1/24/2015

Refining the plan

During the last two weeks, I have been thinking about ways to utilize better the GPU in the move generator. There are two problems: divergence and insufficient processor utilization. These problems are opposite in a way. A large number of threads handling different positions produce divergent execution paths, but on the other hand it is difficult to get good processor utilization with a small number of threads. In addition, one has to take into account that more threads use more shared memory, at least in my current plan.
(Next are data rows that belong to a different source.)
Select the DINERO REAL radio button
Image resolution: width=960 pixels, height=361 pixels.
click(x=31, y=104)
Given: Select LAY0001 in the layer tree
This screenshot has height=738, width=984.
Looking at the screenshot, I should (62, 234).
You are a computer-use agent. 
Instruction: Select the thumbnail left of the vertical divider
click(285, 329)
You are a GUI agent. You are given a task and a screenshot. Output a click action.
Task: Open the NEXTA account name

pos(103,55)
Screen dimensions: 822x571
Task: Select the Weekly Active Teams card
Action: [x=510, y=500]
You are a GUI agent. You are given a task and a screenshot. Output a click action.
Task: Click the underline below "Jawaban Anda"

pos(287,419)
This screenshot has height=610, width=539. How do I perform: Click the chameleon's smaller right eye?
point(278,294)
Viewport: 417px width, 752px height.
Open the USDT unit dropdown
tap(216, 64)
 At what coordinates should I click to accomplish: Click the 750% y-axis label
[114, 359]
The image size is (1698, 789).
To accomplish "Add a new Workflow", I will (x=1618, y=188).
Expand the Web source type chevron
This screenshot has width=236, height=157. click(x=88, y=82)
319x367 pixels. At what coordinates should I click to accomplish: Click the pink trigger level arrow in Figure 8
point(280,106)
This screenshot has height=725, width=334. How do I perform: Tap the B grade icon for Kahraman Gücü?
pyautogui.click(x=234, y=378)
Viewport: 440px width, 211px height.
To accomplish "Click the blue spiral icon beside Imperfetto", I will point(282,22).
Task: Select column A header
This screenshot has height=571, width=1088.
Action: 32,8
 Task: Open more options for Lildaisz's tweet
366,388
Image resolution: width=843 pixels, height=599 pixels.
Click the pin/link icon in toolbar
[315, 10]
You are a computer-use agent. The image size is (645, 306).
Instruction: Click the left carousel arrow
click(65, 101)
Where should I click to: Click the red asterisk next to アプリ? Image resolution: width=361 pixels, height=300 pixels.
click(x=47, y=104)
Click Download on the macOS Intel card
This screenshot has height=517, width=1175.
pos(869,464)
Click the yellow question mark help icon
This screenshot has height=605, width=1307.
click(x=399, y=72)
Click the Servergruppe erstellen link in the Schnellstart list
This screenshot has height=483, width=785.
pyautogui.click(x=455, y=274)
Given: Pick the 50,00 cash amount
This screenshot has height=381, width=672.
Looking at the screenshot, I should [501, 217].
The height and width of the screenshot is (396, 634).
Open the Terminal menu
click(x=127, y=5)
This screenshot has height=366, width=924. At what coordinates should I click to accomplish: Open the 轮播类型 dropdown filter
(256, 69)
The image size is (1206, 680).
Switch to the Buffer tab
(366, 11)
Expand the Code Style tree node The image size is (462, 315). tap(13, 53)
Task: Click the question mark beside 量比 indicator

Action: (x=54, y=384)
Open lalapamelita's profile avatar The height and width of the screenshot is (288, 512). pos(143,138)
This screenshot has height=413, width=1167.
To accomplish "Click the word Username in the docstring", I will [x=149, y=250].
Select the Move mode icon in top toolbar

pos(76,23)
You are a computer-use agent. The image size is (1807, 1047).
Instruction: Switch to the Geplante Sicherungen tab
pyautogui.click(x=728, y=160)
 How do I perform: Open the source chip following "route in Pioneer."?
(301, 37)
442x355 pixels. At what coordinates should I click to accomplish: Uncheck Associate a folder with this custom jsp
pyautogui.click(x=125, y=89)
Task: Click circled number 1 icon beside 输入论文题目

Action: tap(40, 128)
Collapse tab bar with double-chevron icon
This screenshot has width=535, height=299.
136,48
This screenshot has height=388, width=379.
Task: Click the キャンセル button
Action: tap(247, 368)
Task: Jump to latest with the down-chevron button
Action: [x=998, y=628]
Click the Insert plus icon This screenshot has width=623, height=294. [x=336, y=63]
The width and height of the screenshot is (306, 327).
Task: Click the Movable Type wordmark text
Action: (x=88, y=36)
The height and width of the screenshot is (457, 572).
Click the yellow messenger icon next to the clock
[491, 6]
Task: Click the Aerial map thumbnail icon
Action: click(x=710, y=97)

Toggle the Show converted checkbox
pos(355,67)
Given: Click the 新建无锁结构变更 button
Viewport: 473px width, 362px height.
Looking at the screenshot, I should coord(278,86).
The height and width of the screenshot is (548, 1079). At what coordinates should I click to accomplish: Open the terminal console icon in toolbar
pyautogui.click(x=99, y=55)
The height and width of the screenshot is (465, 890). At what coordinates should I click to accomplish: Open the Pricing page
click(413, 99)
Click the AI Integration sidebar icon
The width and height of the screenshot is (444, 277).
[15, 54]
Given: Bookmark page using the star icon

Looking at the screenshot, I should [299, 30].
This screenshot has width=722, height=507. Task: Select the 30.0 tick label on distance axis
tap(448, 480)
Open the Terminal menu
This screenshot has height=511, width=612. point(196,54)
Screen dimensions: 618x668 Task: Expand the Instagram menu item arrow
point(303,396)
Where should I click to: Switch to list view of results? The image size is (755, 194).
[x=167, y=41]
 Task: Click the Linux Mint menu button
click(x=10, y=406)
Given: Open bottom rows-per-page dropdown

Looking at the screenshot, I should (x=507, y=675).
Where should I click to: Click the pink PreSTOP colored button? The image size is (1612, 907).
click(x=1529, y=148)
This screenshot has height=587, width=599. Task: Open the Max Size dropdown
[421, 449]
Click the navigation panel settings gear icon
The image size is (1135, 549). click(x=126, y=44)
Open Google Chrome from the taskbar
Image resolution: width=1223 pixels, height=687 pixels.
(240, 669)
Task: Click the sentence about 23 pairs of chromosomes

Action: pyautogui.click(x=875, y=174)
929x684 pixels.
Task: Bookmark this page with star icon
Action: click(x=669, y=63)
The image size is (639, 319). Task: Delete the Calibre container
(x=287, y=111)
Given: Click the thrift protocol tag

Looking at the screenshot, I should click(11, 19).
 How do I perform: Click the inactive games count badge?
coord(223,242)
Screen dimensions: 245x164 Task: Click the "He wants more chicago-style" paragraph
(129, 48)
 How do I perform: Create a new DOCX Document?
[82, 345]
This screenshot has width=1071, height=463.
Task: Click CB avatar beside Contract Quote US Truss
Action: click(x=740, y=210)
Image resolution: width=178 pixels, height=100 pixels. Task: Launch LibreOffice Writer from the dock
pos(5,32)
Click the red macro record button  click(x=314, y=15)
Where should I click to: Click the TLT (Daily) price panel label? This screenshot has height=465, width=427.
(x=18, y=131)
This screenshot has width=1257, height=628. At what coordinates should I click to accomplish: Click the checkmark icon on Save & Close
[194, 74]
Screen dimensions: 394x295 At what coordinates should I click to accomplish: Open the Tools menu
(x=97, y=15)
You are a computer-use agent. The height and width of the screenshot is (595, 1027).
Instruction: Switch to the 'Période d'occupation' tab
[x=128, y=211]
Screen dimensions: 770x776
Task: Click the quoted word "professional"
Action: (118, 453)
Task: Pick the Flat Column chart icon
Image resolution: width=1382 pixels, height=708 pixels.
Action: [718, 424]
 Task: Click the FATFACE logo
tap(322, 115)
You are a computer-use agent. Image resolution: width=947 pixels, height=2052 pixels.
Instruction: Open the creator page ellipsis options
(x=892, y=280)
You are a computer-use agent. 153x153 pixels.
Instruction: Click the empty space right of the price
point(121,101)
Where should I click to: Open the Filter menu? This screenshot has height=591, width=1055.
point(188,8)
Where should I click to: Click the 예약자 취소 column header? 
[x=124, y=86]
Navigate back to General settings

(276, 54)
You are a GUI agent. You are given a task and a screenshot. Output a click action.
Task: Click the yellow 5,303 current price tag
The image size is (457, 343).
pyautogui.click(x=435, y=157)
There are basically four kinds of more generators: sliding pieces, pawns, kings, and knights. It seems to me that trying to write a generic move generator for all pieces, in an attempt to avoid divergence, is wasting processor time. For example, knight move generator requires only a simple table look-up. Sliding pieces generator is a little more complicated, requiring masking blocked paths and outputting potentially several destination squares per direction. Pawn moves have different capture and moving directions, and one has to take into account double pawn moves, en passant and promotions. King move generator requires complicated handling of castling (e.g. the king cannot move over a square where it were in check). I have decided to split the move generator in four parts, so I can optimize each part separately. The problem then is that I need lots of positions, so that each move generator has something to do.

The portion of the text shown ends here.